Items from a data source
▬▬▬
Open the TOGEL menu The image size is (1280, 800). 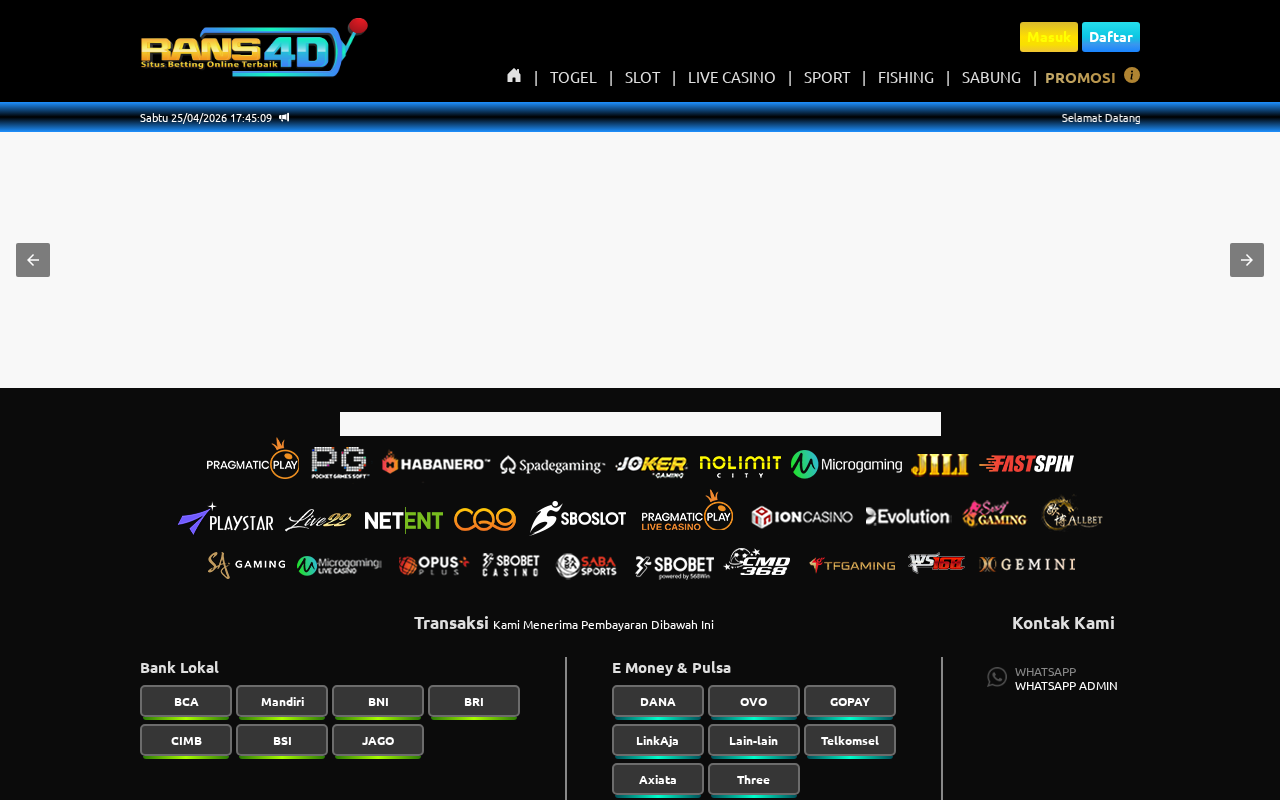pos(573,77)
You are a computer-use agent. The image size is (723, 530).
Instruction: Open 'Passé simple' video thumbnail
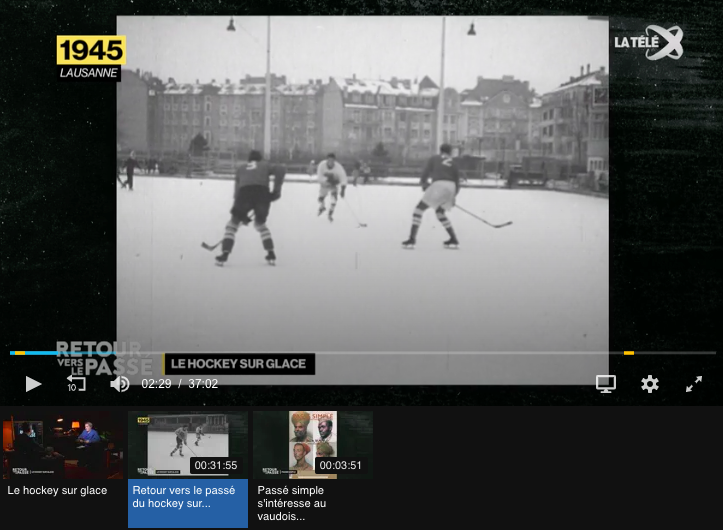tap(312, 444)

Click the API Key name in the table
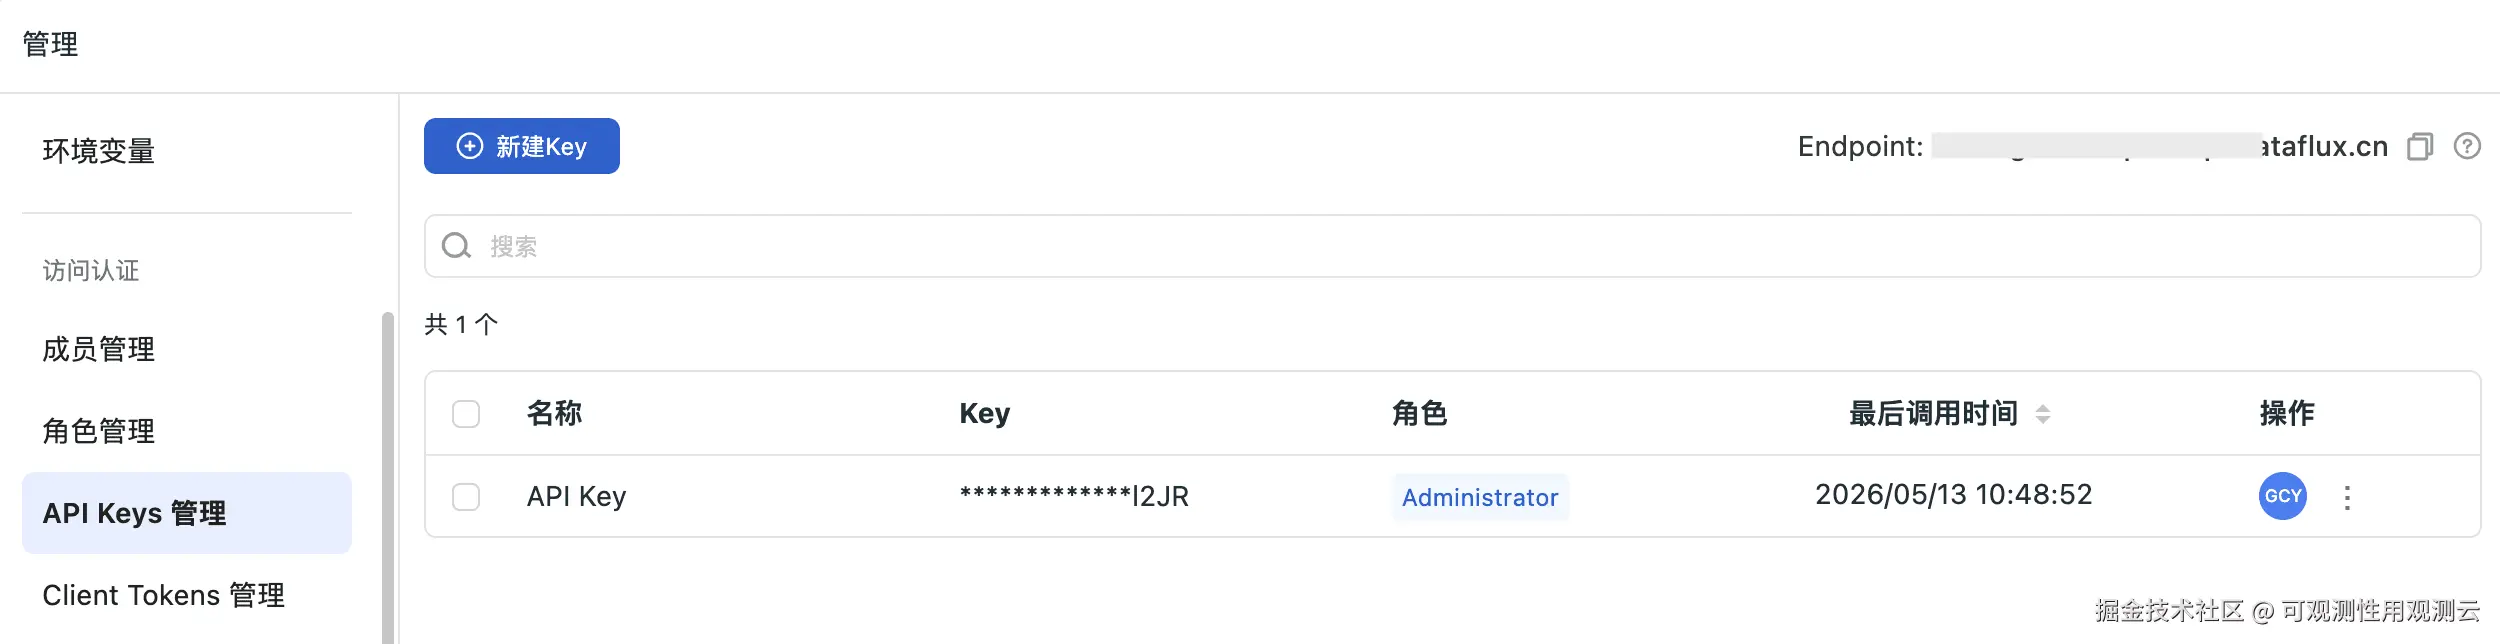(x=577, y=497)

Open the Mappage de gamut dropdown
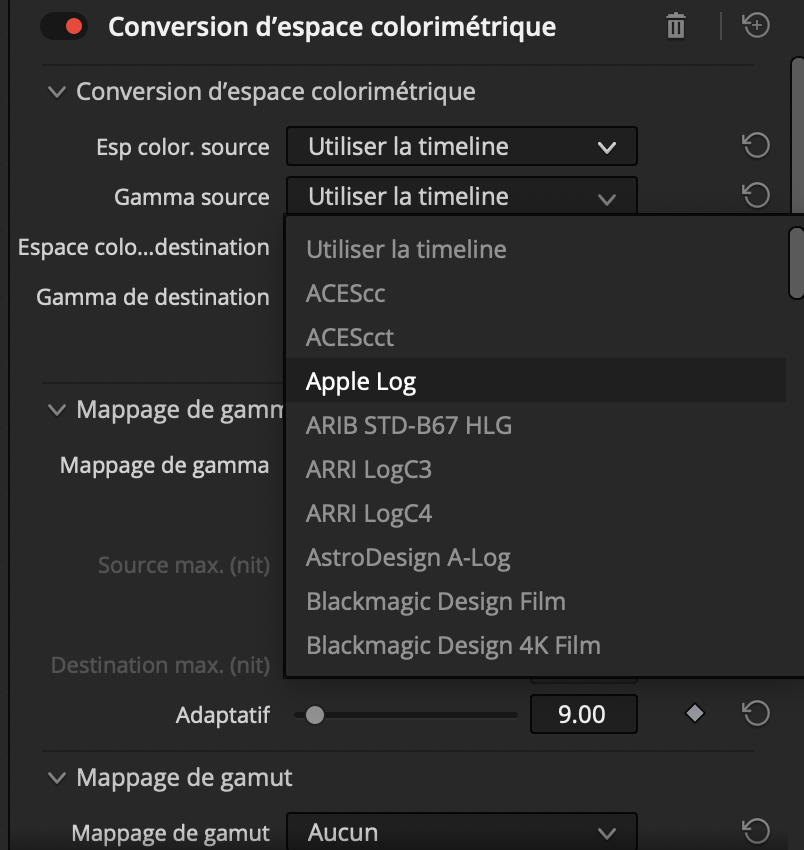[461, 832]
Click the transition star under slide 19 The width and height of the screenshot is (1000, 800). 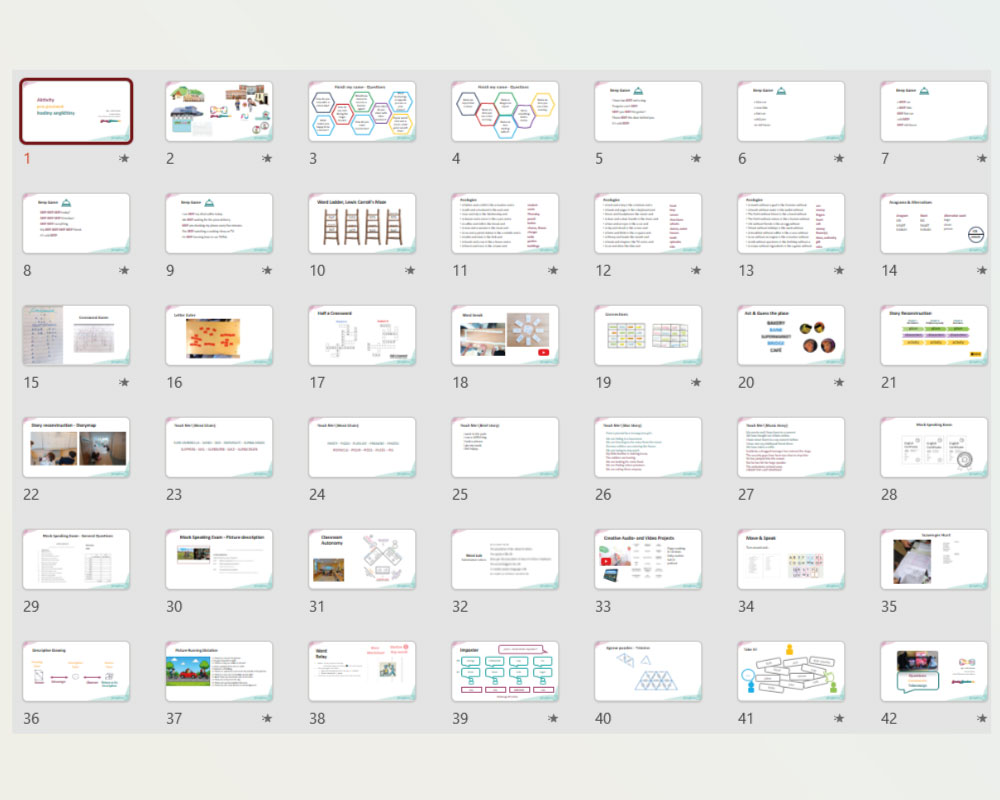point(696,382)
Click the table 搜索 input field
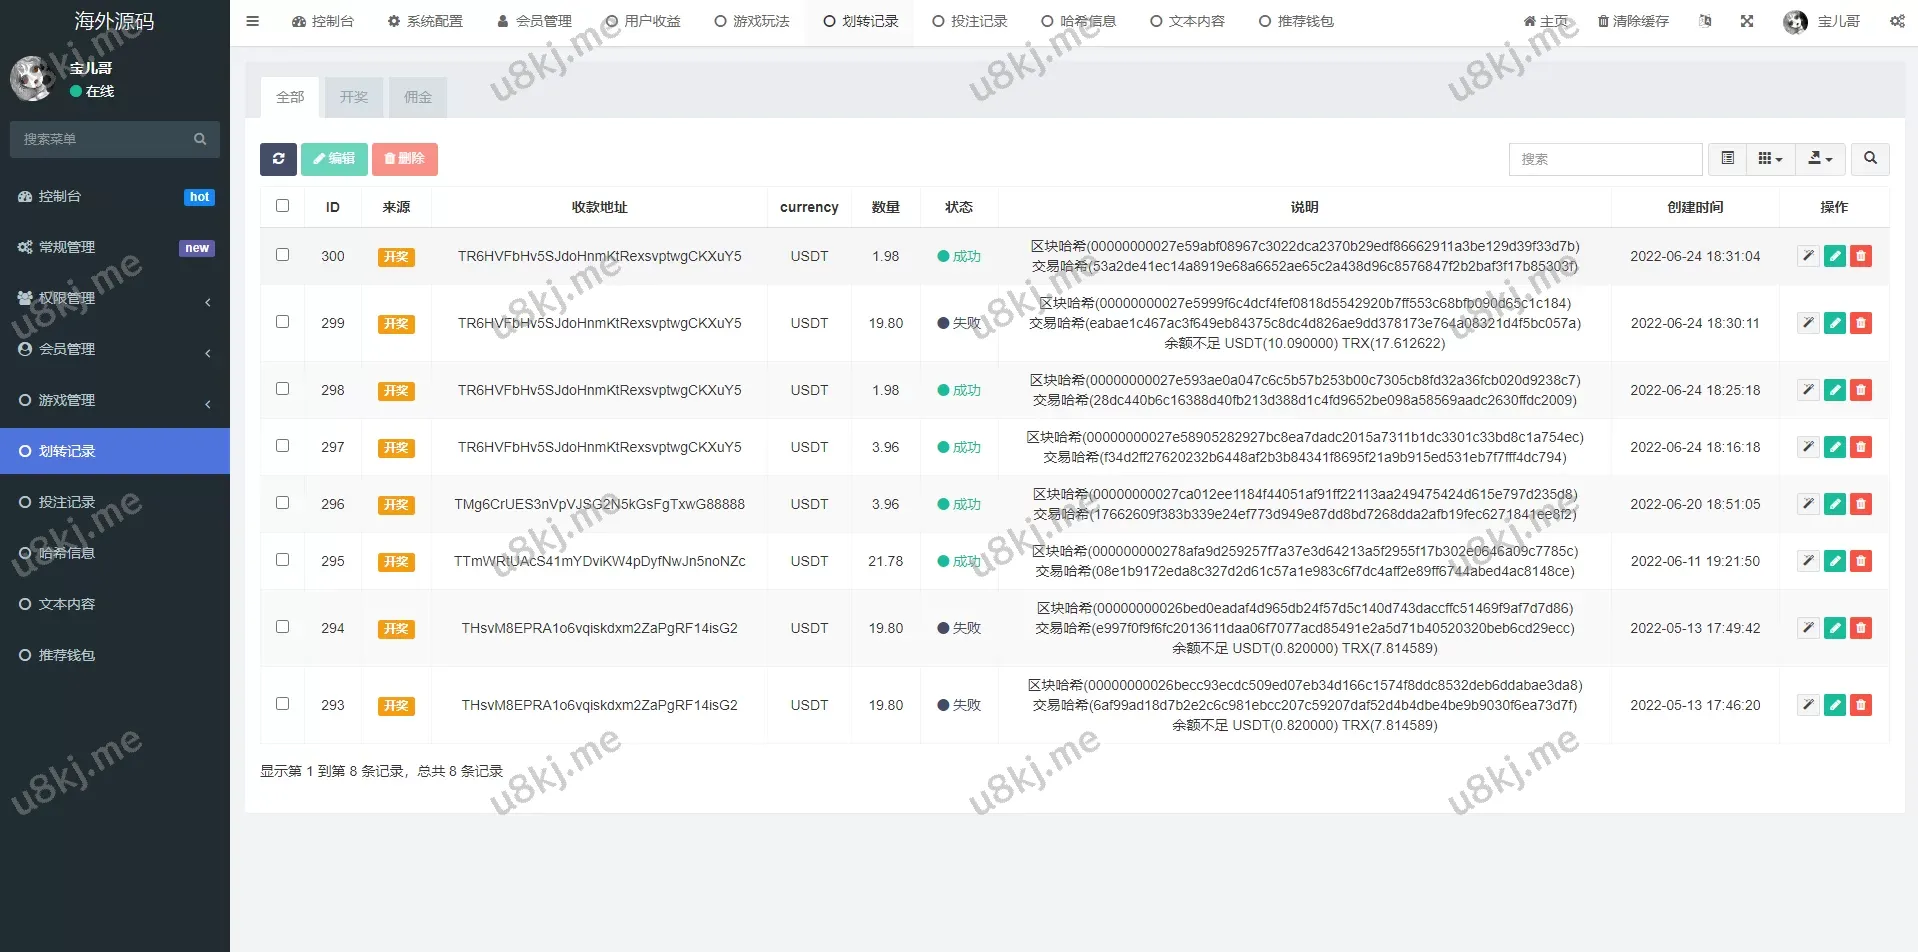This screenshot has height=952, width=1918. click(x=1604, y=159)
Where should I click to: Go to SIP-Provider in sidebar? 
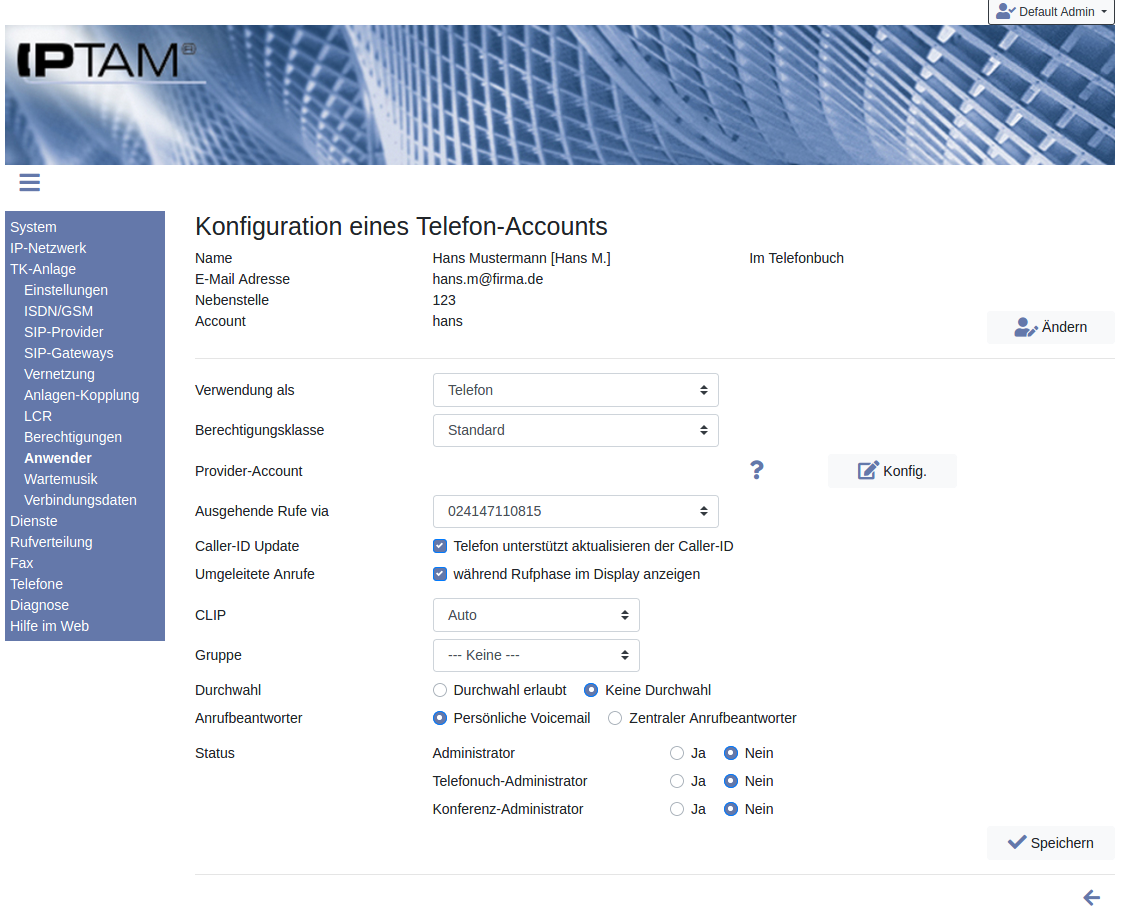[64, 332]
▬▬▬
Only the lines from the one containing "Where should I" through the last line of the data may appear in the answer, each given again exactly and with pictures left out.

Where should I click to: Go to SIP-Provider in sidebar? 
[64, 332]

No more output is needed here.